* _Work instruction_
Would you please output the data exactly, omitting no line?
● ● ●
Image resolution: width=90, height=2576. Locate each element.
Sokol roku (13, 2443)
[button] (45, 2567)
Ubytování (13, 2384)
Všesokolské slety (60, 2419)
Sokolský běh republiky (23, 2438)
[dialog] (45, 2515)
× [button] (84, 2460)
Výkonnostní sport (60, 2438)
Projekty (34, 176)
● ● ●
* _Answer to the problem_
Image resolution: width=90, height=2576. Locate each element.
Sokol roku (13, 2443)
[button] (45, 2567)
Ubytování (13, 2384)
Všesokolské slety (60, 2419)
Sokolský běh republiky (23, 2438)
[dialog] (45, 2515)
× [button] (84, 2460)
Výkonnostní sport (60, 2438)
Projekty (34, 176)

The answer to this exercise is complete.